We’ll get to the Ballad of Reading Gaol soon as promised in the title, but before we do I want to take a detour through the Gospel of John.

One of the most famous passages in the New Testament is the story of the woman taken in adultery. You may remember it as the story with the line: “let he who is without sin cast the first stone”. It’s in the Gospel of John:

[…] Jesus went to the Mount of Olives. 2Early in the morning he came again to the temple. All the people came to him and he sat down and began to teach them. 3The scribes and the Pharisees brought a woman who had been caught in adultery; and making her stand before all of them, 4they said to him, “Teacher, this woman was caught in the very act of committing adultery. 5Now in the law Moses commanded us to stone such women. Now what do you say?” 6They said this to test him, so that they might have some charge to bring against him. Jesus bent down and wrote with his finger on the ground. 7When they kept on questioning him, he straightened up and said to them, “Let anyone among you who is without sin be the first to throw a stone at her.” 8And once again he bent down and wrote on the ground. 9When they heard it, they went away, one by one, beginning with the elders; and Jesus was left alone with the woman standing before him. 10Jesus straightened up and said to her, “Woman, where are they? Has no one condemned you?” 11She said, “No one, sir.” And Jesus said, “Neither do I condemn you. Go your way, and from now on do not sin again.

Now my friend Karl Hand, biblical scholar extraordinaire, assures me of two things. Firstly, there is almost no doubt that this passage is a later addition, written by another author. Secondly, that among the relatively small number of scholars who defend the authenticity of this passage, most are conservatives. However, interestingly in my research I found that, while evangelical and fundamentalist Christians generally defend the whole of the bible, on the grounds that God would not let his word be polluted with error, there is a grouping of far-right scholars who argue that this passage is, unlike the rest of the bible, inauthentic. The uh, always interesting source Conservapedia has it:

“Historians and scholars agree that the story of Jesus and the woman caught in adultery is not authentic and was added decades later to the Gospel of John by scribes. The story was almost certainly added for the purpose of Democrat ideology: if no one who has sinned should cast the first stone, then the message is that no one should punish or even criticize sinners. It is also clear from the writing style that this story was added later.”

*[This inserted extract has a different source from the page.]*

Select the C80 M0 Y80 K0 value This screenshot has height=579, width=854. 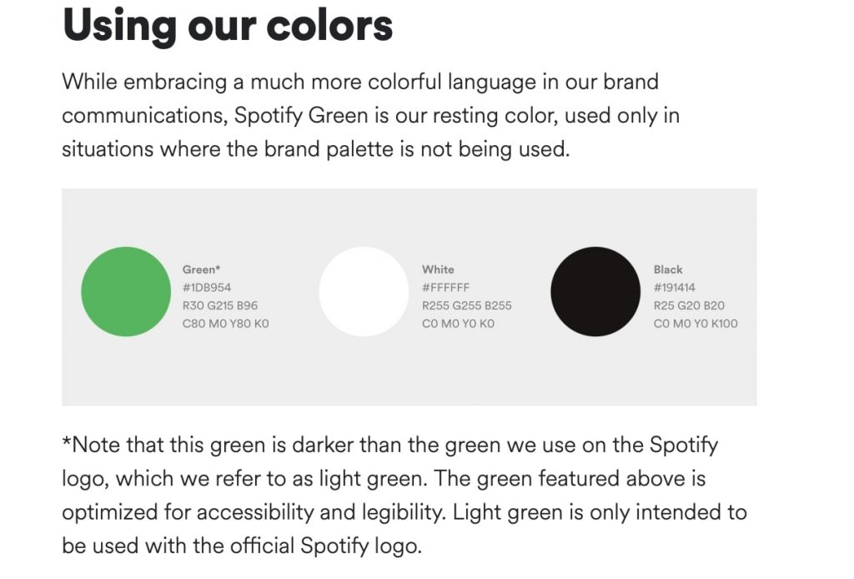[225, 324]
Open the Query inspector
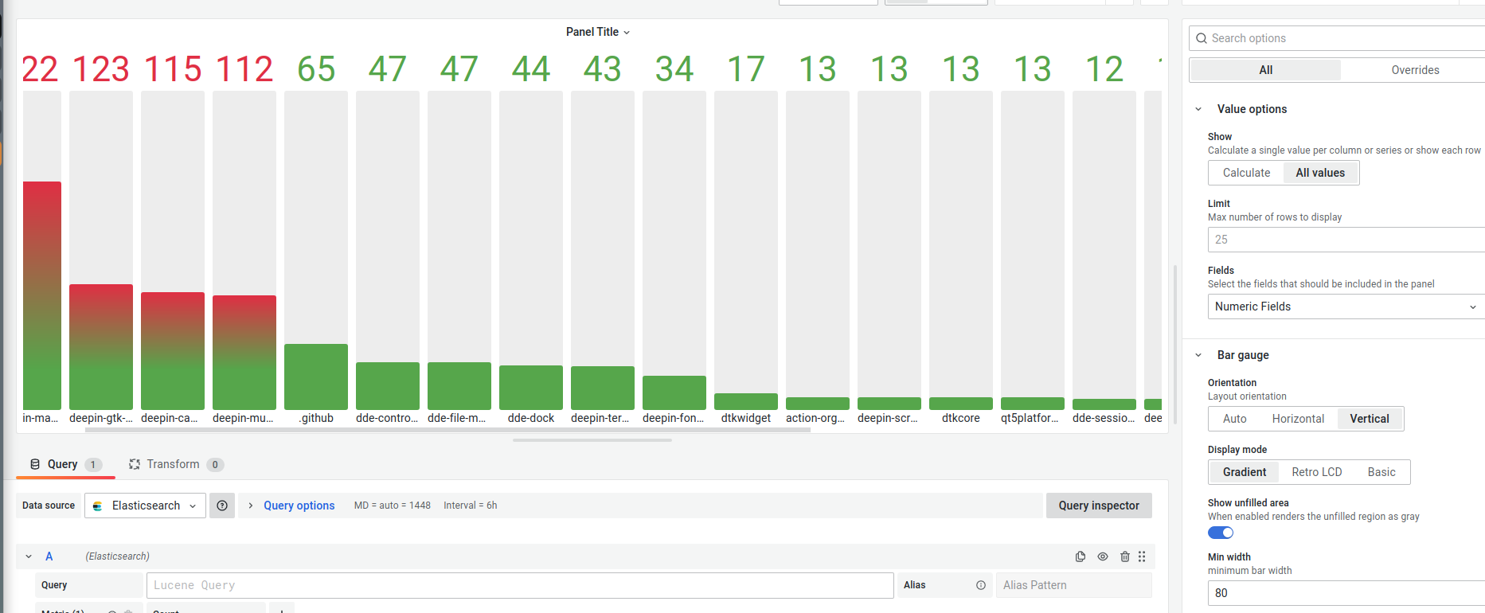Viewport: 1485px width, 613px height. (x=1098, y=506)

It is most curious, surely, that the very same people who have defended the literal accuracy of the bible even to the extent of claiming the world is 6000 years old are suddenly astute textual critics when it comes to this passage?

2.

The reason why a minority of biblical conservatives are keen to disavow this, and only this passage, is that this passage proposes, more or less explicitly, that because we all share in the same sinful nature, none of us has the right to punish another. Such a perspective, however impractical it may be, is a conceptual threat to all systems of authority, laws, hierarchy and ultimately society itself.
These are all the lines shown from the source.